Thursday 29 August 2019

2019 release of Maynooth Studies in Local History series

Five titles have been published by Four Courts Press in the 2019 release of the well-reqarded Maynooth Studies in Local History series. Each of the 64-page booklets has been priced at €8.95, plus postage, and can be ordered direct from the publisher's website by clicking on the image below. Brief descriptions follow.

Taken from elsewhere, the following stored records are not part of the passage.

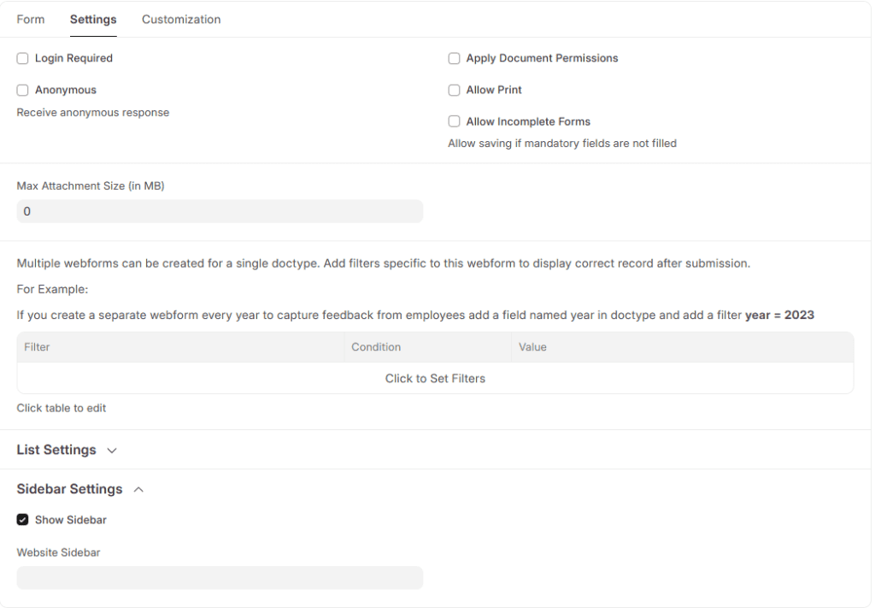Click the Max Attachment Size field
The height and width of the screenshot is (608, 875).
tap(220, 211)
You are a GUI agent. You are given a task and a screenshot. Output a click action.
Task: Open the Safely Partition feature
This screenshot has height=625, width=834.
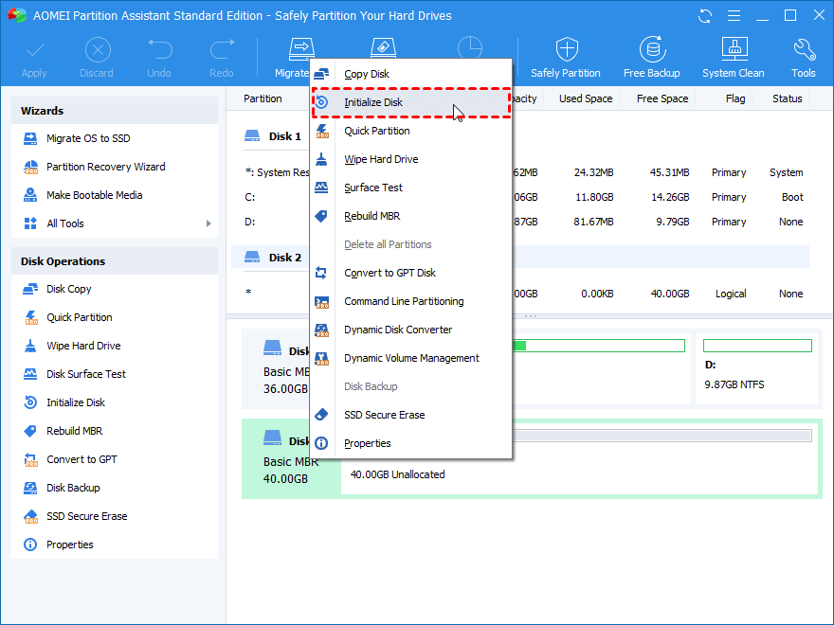pos(566,57)
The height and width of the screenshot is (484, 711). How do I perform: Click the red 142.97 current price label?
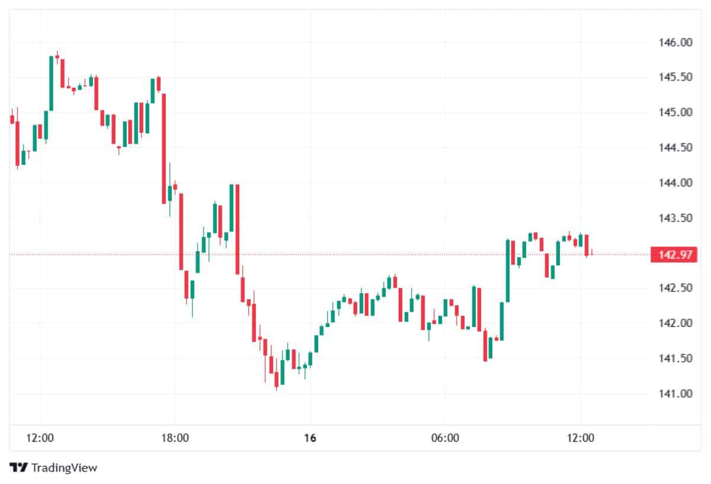(x=673, y=255)
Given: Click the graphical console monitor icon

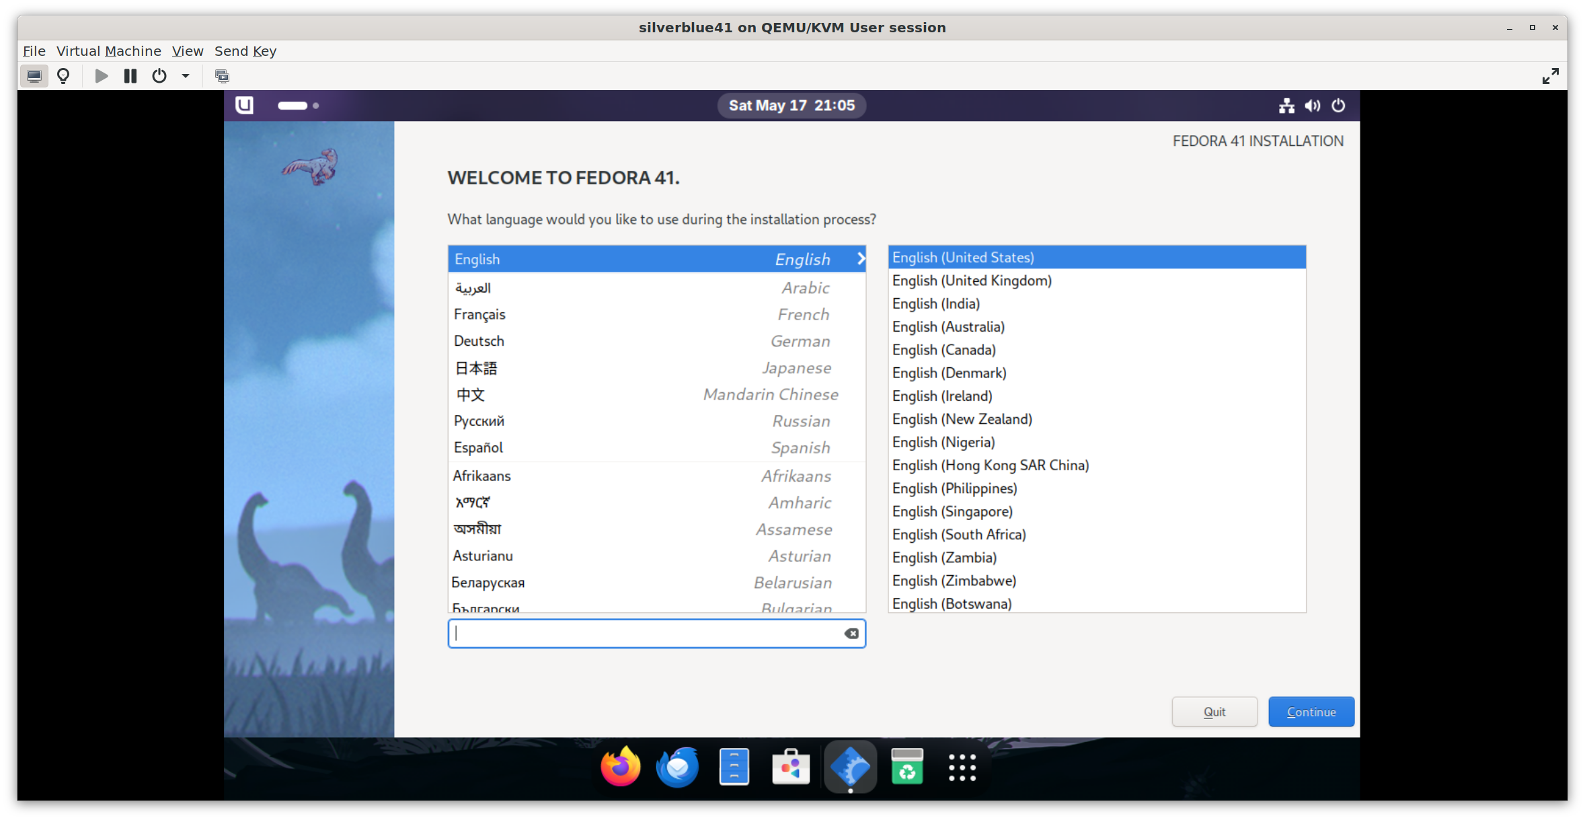Looking at the screenshot, I should pos(34,76).
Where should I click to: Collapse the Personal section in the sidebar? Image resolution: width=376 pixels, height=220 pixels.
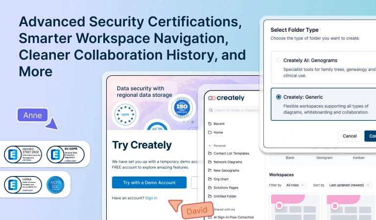[210, 145]
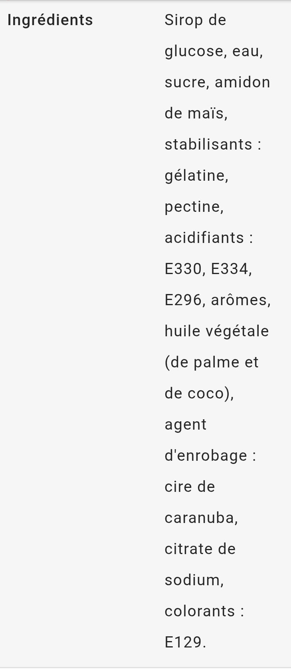Select the 'de maïs,' line
The width and height of the screenshot is (291, 669).
(x=196, y=113)
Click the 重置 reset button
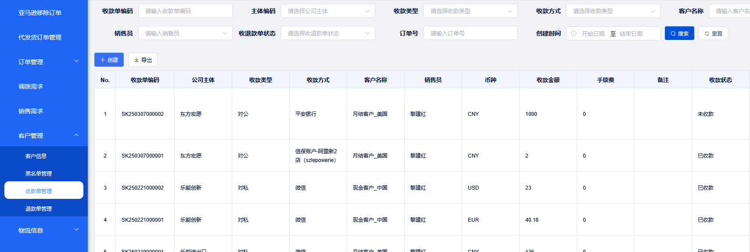 [713, 33]
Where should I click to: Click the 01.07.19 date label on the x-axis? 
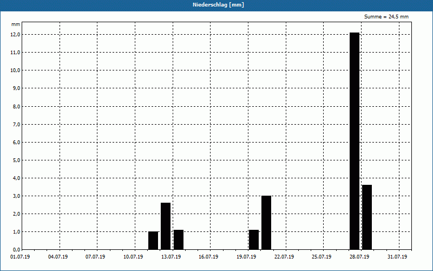[20, 257]
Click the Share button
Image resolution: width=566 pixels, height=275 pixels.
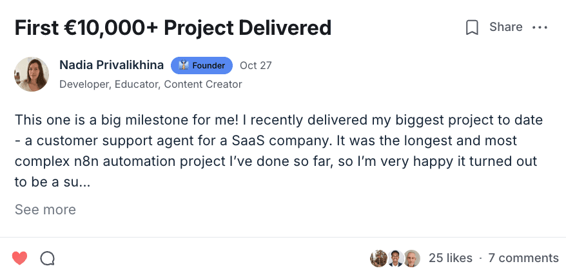coord(505,27)
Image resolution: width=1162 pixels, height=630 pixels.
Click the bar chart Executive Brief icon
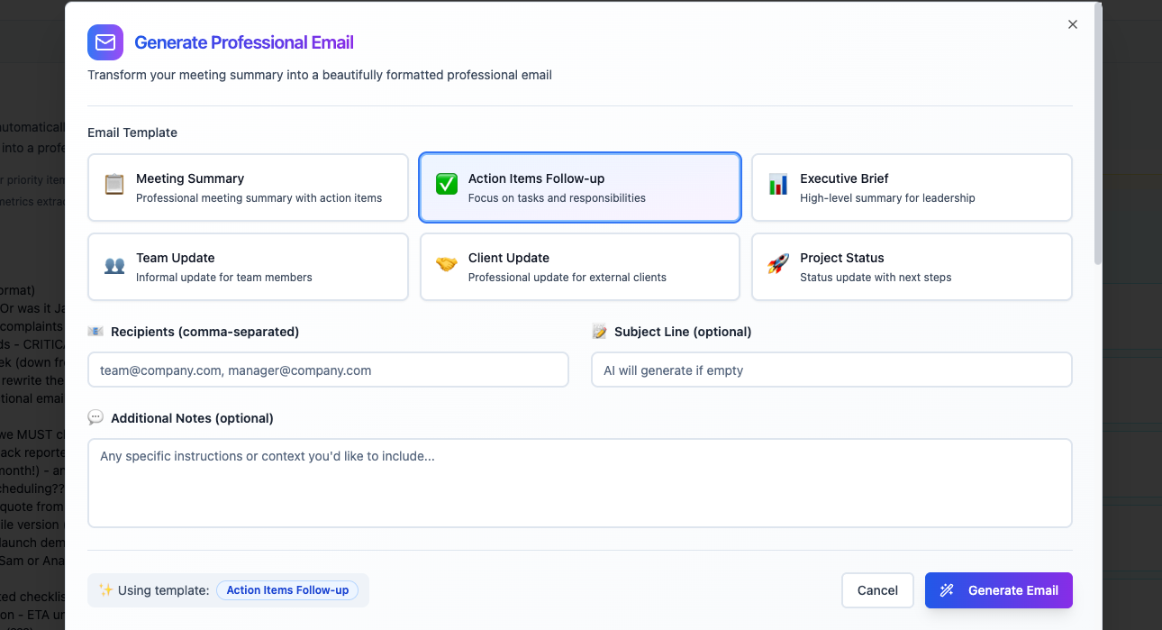pyautogui.click(x=778, y=185)
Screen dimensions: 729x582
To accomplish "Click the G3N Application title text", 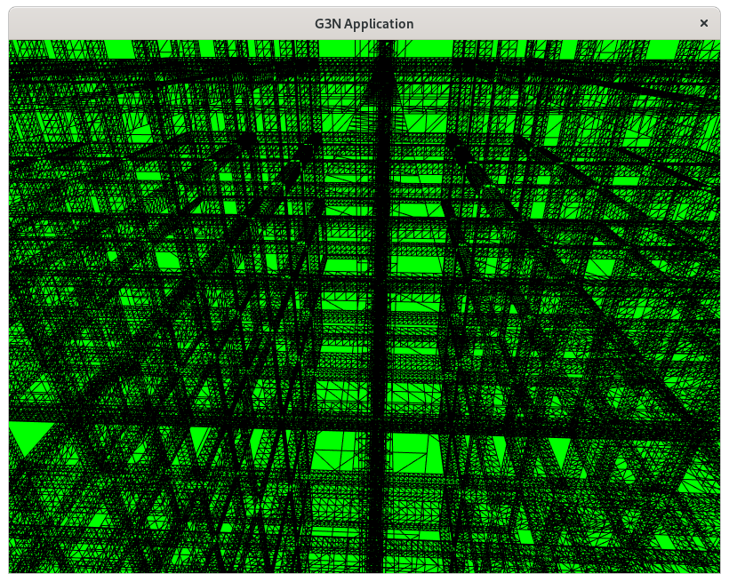I will click(365, 24).
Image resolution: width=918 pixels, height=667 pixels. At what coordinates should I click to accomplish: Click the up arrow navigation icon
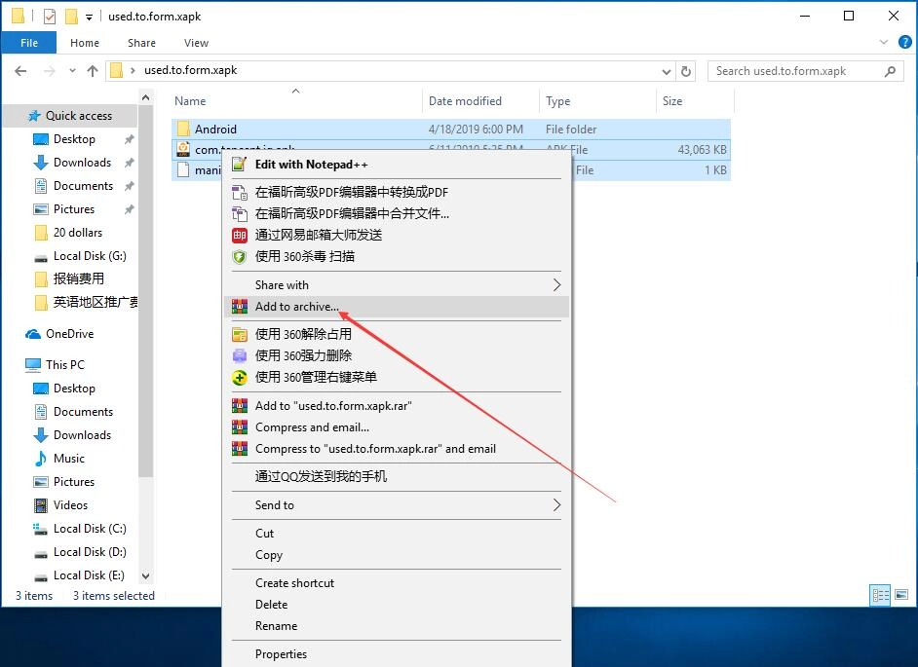93,71
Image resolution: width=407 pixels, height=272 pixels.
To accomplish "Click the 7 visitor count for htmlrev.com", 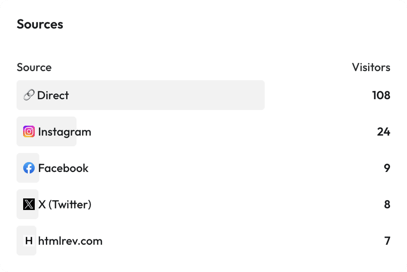I will pos(387,240).
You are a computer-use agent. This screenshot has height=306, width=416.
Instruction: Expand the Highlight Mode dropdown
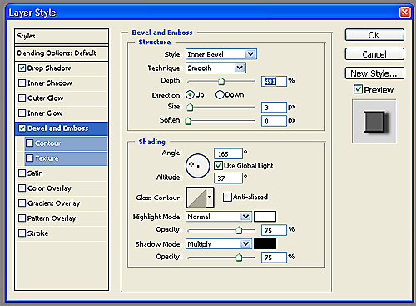tap(219, 217)
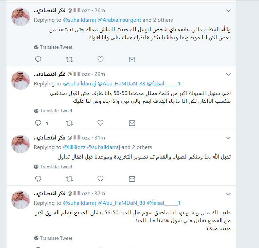Like the tweet posted 29m ago
Viewport: 259px width, 248px height.
100,123

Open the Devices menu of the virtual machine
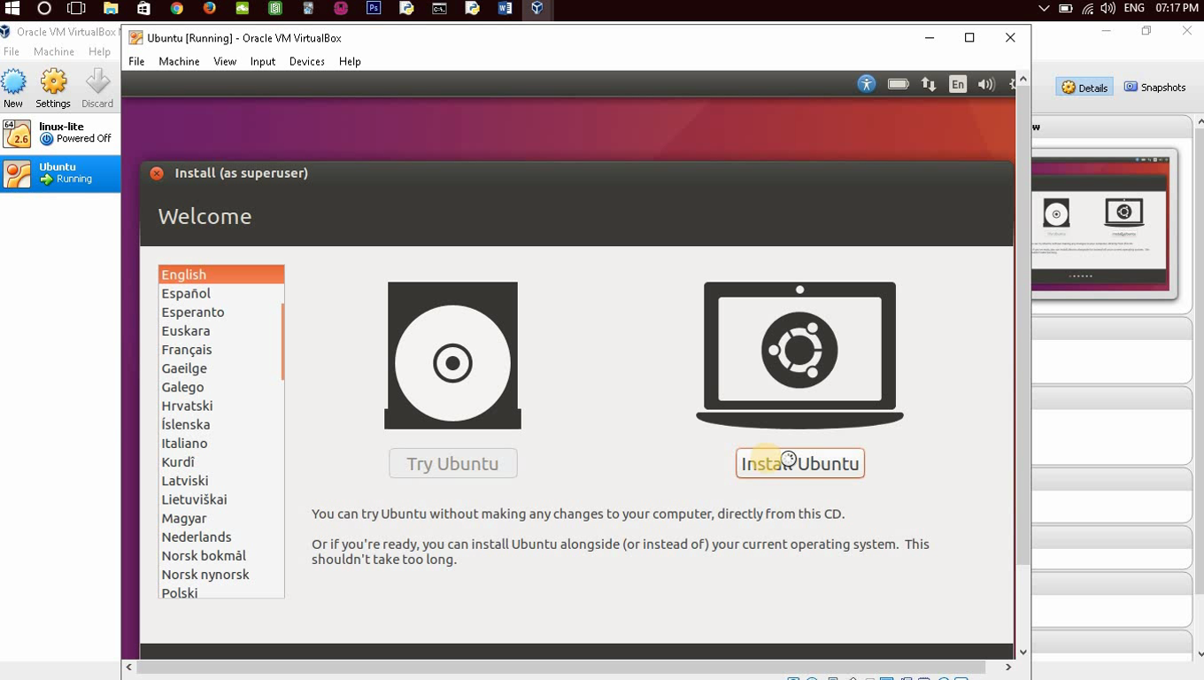click(306, 61)
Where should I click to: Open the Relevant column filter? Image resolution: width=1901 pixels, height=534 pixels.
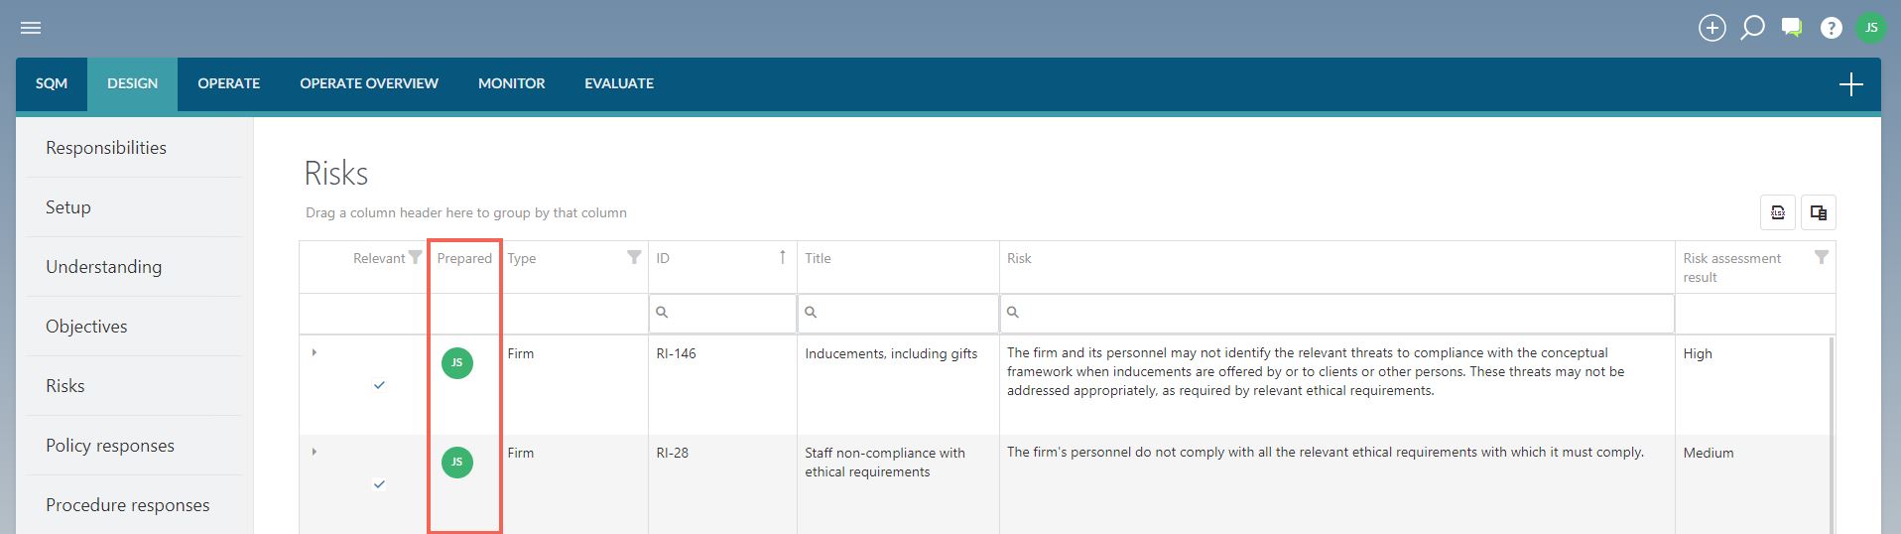416,257
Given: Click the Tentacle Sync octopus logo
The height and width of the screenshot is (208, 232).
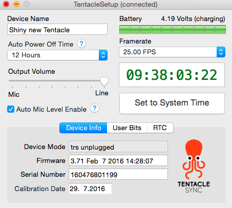Looking at the screenshot, I should (194, 166).
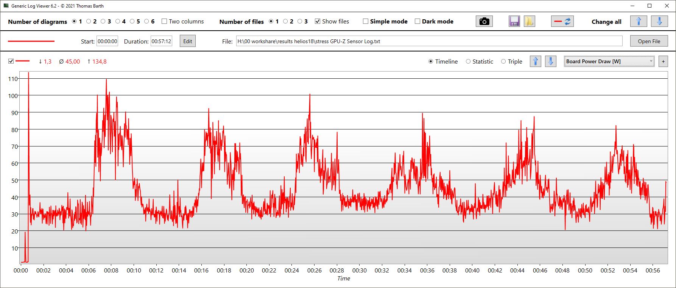Enable Simple mode checkbox
The height and width of the screenshot is (288, 676).
(x=366, y=22)
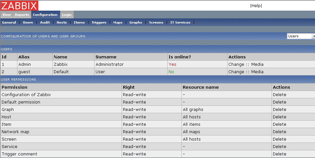Image resolution: width=315 pixels, height=158 pixels.
Task: Open Media for the Admin user
Action: pos(257,64)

John Ferrall: Master of Sligo Workhouse, 1852–66, by Fergus O'Ferrall
This case study provides the first account to focus on the career and work of a master of an Irish workhouse. It explores the role of a master in respect of issues such as management, governance and the provision for the poor in post-Famine Ireland during the fourteen-year period when John Ferrall served as Master of Sligo Workhouse.
ISBN: 978-1-84682-803-4

Rathcoole and the United Irish Rebellions, 1798–1803, by Kerron Ó Luain
The story of the United Irish rebellions in a hitherto quiet corner of south-west County Dublin is a story of personal resentments fuelled by the spread of radical republican ideology, followed by a violent attempt at altering the social and political status quo. This book focuses on Rathcoole society between the years 1798 and 1803 and argues that, rather than agrarian or sectarian tensions, it was primarily United Irish politicization and organization that led to the outbreak of rebellion in the locality.
ISBN: 978-1-84682-804-1

Landholding in the new English settlement of Hacketstown, Co. Carlow, 1635–1875, by Oliver Whelan
The new Protestant settlement of Clonmore, centred around Hacketstown, proved resilient to the 1641 rebellion and attracted investment, including by Dublin bureaucrats and landed and military figures. Entrepreneurial Catholics turned to trade in response to the penal laws. Unusually, in the period 1852–74 most leaseholders, including Catholics, achieved security of tenure, subject to fixed rents.

Waterford port and harbour, c.1815–42: Shaping the port, by Mary Breen
The management and development of Waterford port and harbour during a formative period in Irish history are explored in this book. Particular attention is paid to the relationships and interactions between Waterford Corporation, the body granted control of the port and harbour under successive royal charters; Waterford Chamber of Commerce, the chartered body representing merchants and traders; and Waterford Harbour Commissioners, the statutory port authority established in 1816.
ISBN: 978-1-84682-800-3

The Kirwan murder case, 1852, by Suzanne Leeson
This book relates the story of the controversial trial, conviction and imprisonment of William Burke Kirwan, a Dublin artist, for the murder of his wife, Sarah, in 1852. His trial and the extensive and divisive social commentary it provoked provide a glimpse of the Irish Protestant middle class in the mid-nineteenth century, allowing an examination of many of the attitudes and values to which they subscribed.